Your goal: Copy exactly the lines of the records below, and only those lines, beginning with the line that contains "[youtube] (212, 1148)" and ending with the line that contains "Equity, Diversity, Inclusion, Indigeneity".

── Data extracts

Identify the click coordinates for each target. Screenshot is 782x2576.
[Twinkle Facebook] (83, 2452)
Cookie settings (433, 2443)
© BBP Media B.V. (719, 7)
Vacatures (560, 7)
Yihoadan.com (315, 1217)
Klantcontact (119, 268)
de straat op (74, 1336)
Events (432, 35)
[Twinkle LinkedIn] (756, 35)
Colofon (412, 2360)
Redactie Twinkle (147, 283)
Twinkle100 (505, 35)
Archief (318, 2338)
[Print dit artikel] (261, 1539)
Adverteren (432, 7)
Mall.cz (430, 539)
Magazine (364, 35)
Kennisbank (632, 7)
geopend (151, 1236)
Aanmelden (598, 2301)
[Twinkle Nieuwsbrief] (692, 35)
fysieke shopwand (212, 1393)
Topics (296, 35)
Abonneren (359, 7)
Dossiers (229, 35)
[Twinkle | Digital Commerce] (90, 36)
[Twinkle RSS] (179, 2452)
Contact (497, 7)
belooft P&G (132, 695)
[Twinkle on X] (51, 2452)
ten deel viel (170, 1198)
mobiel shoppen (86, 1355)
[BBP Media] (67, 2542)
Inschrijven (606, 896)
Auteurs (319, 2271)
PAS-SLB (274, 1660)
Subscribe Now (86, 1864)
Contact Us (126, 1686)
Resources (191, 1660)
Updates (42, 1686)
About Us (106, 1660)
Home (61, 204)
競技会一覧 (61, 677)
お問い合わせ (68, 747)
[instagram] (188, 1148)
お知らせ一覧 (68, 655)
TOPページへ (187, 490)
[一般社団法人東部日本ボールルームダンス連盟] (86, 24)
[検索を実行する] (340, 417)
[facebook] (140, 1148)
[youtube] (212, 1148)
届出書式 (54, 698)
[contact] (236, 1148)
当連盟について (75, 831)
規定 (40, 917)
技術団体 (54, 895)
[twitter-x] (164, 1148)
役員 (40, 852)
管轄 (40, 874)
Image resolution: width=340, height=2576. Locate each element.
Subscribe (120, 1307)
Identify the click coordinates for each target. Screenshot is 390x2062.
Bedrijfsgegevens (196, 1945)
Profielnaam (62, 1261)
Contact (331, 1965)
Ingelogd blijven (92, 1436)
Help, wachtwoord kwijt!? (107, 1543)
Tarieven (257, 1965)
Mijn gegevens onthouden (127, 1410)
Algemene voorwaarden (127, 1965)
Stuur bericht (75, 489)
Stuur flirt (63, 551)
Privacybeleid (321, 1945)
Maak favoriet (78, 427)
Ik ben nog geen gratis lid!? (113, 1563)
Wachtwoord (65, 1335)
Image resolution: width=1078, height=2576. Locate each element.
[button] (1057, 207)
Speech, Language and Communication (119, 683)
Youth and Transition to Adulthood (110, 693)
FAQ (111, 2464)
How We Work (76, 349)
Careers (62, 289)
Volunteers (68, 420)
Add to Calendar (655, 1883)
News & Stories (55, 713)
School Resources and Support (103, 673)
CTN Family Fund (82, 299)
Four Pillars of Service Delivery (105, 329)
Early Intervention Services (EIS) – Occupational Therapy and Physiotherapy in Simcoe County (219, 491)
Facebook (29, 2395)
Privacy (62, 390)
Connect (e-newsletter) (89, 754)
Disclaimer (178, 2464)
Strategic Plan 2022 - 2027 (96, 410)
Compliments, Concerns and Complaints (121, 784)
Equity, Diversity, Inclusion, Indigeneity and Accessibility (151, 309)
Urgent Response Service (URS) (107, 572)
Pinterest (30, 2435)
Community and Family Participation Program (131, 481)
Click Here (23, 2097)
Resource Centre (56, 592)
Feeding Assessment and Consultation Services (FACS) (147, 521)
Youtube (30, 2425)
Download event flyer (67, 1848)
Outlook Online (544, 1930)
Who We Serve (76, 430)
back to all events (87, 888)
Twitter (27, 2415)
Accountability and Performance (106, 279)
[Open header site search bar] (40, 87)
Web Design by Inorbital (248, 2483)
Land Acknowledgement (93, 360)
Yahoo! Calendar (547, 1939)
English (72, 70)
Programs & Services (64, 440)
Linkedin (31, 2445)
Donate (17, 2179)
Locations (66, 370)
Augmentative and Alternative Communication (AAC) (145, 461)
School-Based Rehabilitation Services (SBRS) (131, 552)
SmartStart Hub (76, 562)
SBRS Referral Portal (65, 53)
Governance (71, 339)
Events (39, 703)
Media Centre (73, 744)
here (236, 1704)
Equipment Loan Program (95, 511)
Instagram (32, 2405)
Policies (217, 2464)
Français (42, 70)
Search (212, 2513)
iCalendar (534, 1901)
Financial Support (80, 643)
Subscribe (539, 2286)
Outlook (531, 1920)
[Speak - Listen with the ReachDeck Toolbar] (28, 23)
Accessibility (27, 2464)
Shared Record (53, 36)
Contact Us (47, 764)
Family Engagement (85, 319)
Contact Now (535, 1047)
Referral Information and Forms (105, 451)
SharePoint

────

Output of the exercise:
[youtube] (212, 1148)
届出書式 (54, 698)
[contact] (236, 1148)
当連盟について (75, 831)
規定 (40, 917)
技術団体 (54, 895)
[twitter-x] (164, 1148)
役員 (40, 852)
管轄 (40, 874)
Image resolution: width=340, height=2576. Locate each element.
Subscribe (120, 1307)
Identify the click coordinates for each target. Screenshot is 390x2062.
Bedrijfsgegevens (196, 1945)
Profielnaam (62, 1261)
Contact (331, 1965)
Ingelogd blijven (92, 1436)
Help, wachtwoord kwijt!? (107, 1543)
Tarieven (257, 1965)
Mijn gegevens onthouden (127, 1410)
Algemene voorwaarden (127, 1965)
Stuur bericht (75, 489)
Stuur flirt (63, 551)
Privacybeleid (321, 1945)
Maak favoriet (78, 427)
Ik ben nog geen gratis lid!? (113, 1563)
Wachtwoord (65, 1335)
Image resolution: width=1078, height=2576. Locate each element.
[button] (1057, 207)
Speech, Language and Communication (119, 683)
Youth and Transition to Adulthood (110, 693)
FAQ (111, 2464)
How We Work (76, 349)
Careers (62, 289)
Volunteers (68, 420)
Add to Calendar (655, 1883)
News & Stories (55, 713)
School Resources and Support (103, 673)
CTN Family Fund (82, 299)
Four Pillars of Service Delivery (105, 329)
Early Intervention Services (EIS) – Occupational Therapy and Physiotherapy in Simcoe County (219, 491)
Facebook (29, 2395)
Privacy (62, 390)
Connect (e-newsletter) (89, 754)
Disclaimer (178, 2464)
Strategic Plan 2022 - 2027 (96, 410)
Compliments, Concerns and Complaints (121, 784)
Equity, Diversity, Inclusion, Indigeneity and Accessibility (151, 309)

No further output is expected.